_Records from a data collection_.
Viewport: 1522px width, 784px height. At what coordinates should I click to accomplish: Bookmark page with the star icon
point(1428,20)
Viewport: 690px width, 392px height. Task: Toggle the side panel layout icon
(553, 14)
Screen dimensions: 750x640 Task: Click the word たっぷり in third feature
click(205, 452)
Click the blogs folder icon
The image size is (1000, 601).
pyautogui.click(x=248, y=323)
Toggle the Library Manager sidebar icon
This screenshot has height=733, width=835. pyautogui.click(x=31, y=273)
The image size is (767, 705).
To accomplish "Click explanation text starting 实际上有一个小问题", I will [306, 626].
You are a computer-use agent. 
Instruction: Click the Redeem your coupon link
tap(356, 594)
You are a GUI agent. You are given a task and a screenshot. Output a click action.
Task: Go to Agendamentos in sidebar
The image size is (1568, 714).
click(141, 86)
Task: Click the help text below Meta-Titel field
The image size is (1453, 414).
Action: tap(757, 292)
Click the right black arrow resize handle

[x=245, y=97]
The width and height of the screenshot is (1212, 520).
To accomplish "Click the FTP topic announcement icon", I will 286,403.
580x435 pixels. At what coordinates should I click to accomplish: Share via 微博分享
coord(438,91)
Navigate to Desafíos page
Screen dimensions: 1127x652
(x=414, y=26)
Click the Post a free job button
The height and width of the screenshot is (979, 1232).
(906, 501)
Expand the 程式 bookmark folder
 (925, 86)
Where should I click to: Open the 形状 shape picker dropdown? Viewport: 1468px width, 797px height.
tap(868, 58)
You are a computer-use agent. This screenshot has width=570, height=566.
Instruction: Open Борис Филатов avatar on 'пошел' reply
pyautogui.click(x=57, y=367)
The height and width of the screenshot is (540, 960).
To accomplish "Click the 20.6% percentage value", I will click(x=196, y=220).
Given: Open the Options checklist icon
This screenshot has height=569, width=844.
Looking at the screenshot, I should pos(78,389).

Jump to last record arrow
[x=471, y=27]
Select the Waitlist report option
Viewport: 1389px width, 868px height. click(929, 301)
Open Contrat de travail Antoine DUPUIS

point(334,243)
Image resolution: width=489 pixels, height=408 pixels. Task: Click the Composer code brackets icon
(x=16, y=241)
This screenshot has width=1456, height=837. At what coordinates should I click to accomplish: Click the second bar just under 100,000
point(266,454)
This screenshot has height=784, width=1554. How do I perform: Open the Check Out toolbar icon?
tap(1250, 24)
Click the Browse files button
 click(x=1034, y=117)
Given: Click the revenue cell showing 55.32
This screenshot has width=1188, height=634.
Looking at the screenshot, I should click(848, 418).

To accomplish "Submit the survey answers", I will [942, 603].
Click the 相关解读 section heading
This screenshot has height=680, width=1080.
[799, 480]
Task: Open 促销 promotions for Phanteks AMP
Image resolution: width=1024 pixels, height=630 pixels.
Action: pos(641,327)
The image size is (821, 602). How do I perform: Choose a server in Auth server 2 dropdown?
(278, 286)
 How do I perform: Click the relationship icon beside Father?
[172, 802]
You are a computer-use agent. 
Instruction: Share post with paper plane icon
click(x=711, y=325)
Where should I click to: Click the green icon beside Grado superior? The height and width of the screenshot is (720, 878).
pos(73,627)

_ABOUT THIS EXERCISE_. Retype the data exactly as given.

_RESPONSE TO THE EXERCISE_.
Viewport: 1522px width, 784px height. At what coordinates should I click to accomplish: Bookmark page with the star icon
point(1428,20)
Viewport: 690px width, 392px height. Task: Toggle the side panel layout icon
(553, 14)
Screen dimensions: 750x640 Task: Click the word たっぷり in third feature
click(205, 452)
Click the blogs folder icon
The image size is (1000, 601).
pyautogui.click(x=248, y=323)
Toggle the Library Manager sidebar icon
This screenshot has height=733, width=835. pyautogui.click(x=31, y=273)
The image size is (767, 705).
To accomplish "Click explanation text starting 实际上有一个小问题", I will [306, 626].
You are a computer-use agent. 
Instruction: Click the Redeem your coupon link
tap(356, 594)
You are a GUI agent. You are given a task and a screenshot. Output a click action.
Task: Go to Agendamentos in sidebar
The image size is (1568, 714).
click(141, 86)
Task: Click the help text below Meta-Titel field
The image size is (1453, 414).
Action: tap(757, 292)
Click the right black arrow resize handle

[x=245, y=97]
The width and height of the screenshot is (1212, 520).
To accomplish "Click the FTP topic announcement icon", I will 286,403.
580x435 pixels. At what coordinates should I click to accomplish: Share via 微博分享
coord(438,91)
Navigate to Desafíos page
Screen dimensions: 1127x652
(x=414, y=26)
Click the Post a free job button
The height and width of the screenshot is (979, 1232).
(906, 501)
Expand the 程式 bookmark folder
 (925, 86)
Where should I click to: Open the 形状 shape picker dropdown? Viewport: 1468px width, 797px height.
tap(868, 58)
You are a computer-use agent. This screenshot has width=570, height=566.
Instruction: Open Борис Филатов avatar on 'пошел' reply
pyautogui.click(x=57, y=367)
The height and width of the screenshot is (540, 960).
To accomplish "Click the 20.6% percentage value", I will click(x=196, y=220).
Given: Open the Options checklist icon
This screenshot has height=569, width=844.
Looking at the screenshot, I should pos(78,389).

Jump to last record arrow
[x=471, y=27]
Select the Waitlist report option
Viewport: 1389px width, 868px height. click(929, 301)
Open Contrat de travail Antoine DUPUIS

point(334,243)
Image resolution: width=489 pixels, height=408 pixels. Task: Click the Composer code brackets icon
(x=16, y=241)
This screenshot has width=1456, height=837. At what coordinates should I click to accomplish: Click the second bar just under 100,000
point(266,454)
This screenshot has height=784, width=1554. How do I perform: Open the Check Out toolbar icon?
tap(1250, 24)
Click the Browse files button
 click(x=1034, y=117)
Given: Click the revenue cell showing 55.32
This screenshot has width=1188, height=634.
Looking at the screenshot, I should click(848, 418).

To accomplish "Submit the survey answers", I will [942, 603].
Click the 相关解读 section heading
This screenshot has height=680, width=1080.
[799, 480]
Task: Open 促销 promotions for Phanteks AMP
Image resolution: width=1024 pixels, height=630 pixels.
Action: pos(641,327)
The image size is (821, 602). How do I perform: Choose a server in Auth server 2 dropdown?
(278, 286)
 How do I perform: Click the relationship icon beside Father?
[172, 802]
You are a computer-use agent. 
Instruction: Share post with paper plane icon
click(x=711, y=325)
Where should I click to: Click the green icon beside Grado superior? The height and width of the screenshot is (720, 878).
pos(73,627)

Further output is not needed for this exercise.